L'ex agente di polizia Francesco Paolo Maggi
"Ebbi disposizione dall'allora colonnello Colavito che era il vice comandante operativo della Regione Carabinieri, di non proseguire nella nostra attività perché avrebbe continuato il nostro organo speciale, quindi il Ros, e comunque soprattutto la Polizia di Stato, considerato che per una questione anche di rispetto, visto che la scorta era della polizia e i morti erano della polizia avrebbero proseguito loro l'attività di sopralluogo. Noi ci saremmo dovuti fermare, ovviamente relazionando sulle attività che avevamo fatto materialmente con la sezione rilievi (...) Io ho ricevuto questa disposizione alla quale mi sono adeguato perché mi veniva da un superiore gerarchico" aveva riferito il 30 aprile 2013. Quella comunicazione Minicucci l'avrebbe poi trasmessa anche ai suoi sottoposti. Da quel momento tutto ciò che era stato fatto, o sarebbe poi stato fatto, dalla squadra rilievi, in cui Arcangioli era inserito, doveva essere trasmesso con relazioni documentate.
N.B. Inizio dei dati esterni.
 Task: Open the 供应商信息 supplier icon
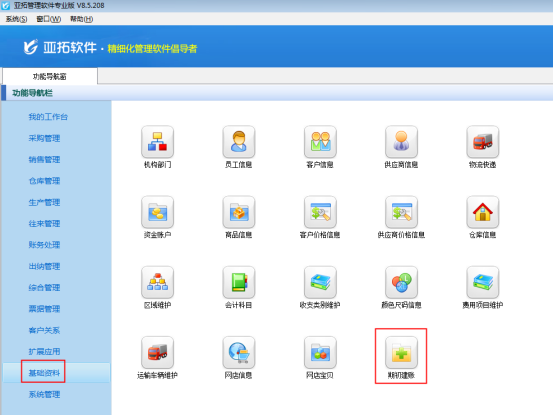pos(401,142)
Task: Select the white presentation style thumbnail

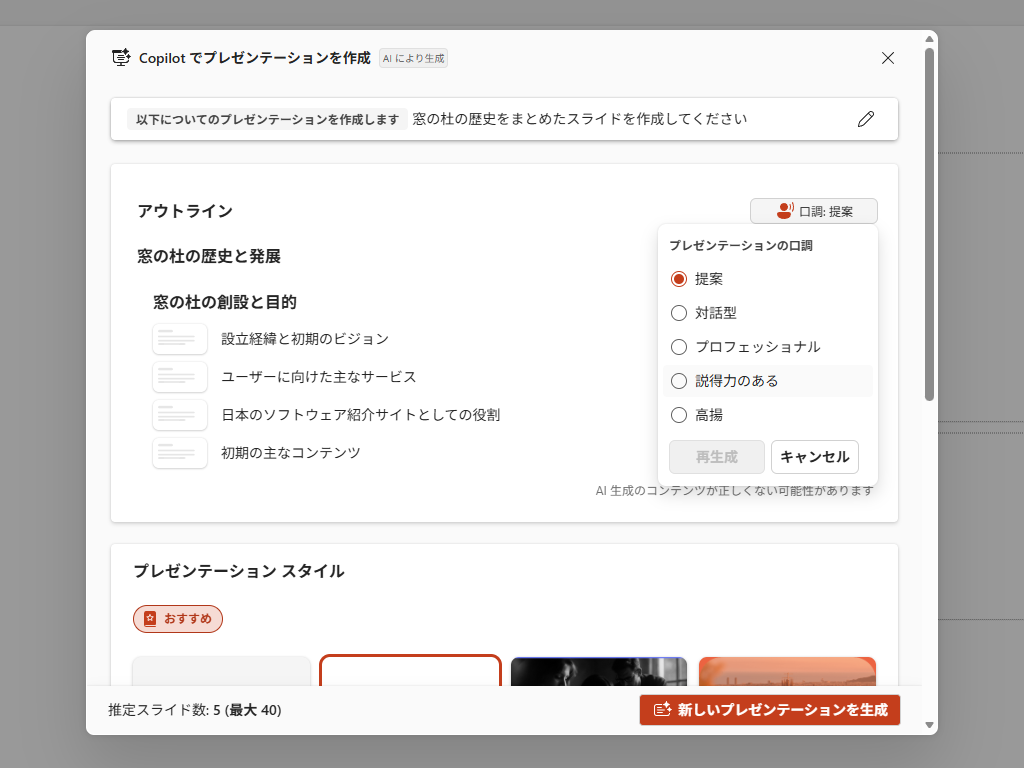Action: 410,670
Ma sulla borsa di Borsellino, è un dato di fatto, i militari non effettuarono alcuna relazione di servizio.
Il silenzio su quell'episodio è durato per anni, riaperto solo dopo l'apparizione del frame con Arcangioli e la borsa. Oggi c'è questa nuova testimonianza che apre a nuovi scenari.
Salvatore Borsellino © Deb Photo
Il commento di Salvatore Borsellino
Il Fatto Quotidiano ha provato a sentire per un commento gli avvocati di Angiola e Serena La Barbera, Giuseppe Panepinto (già difensore del funzionario di Polizia Mario Bo nel processo per il depistaggio delle indagini sulla strage di via D’Amelio - concluso con la prescrizione in primo grado - e del poliziotto Vincenzo Maniscaldi, indagato dalla Procura di Caltanissetta per falsa testimonianza resa nel processo depistaggio stesso) e Maria Grazia De Leo. Entrambi, però, hanno preferito non lasciare dichiarazioni.
Diversamente Salvatore Borsellino, intervistato dallo stesso giornale, è stato particolarmente netto sulla nuova pista investigativa: "Sono perplesso e anzi la considero un depistaggio. L’unica certezza che abbiamo è che quella borsa (che conteneva l’agenda rossa) l’ha presa un carabiniere, e mi sembra impensabile che possa averla consegnata a un funzionario di polizia. Sono perplesso sulla tempistica, un po’ strana. E non credo sia casuale che la notizia salti fuori nel momento in cui si cerca di santificare Mario Mori dopo l’assoluzione in Cassazione sulla trattativa Stato-mafia".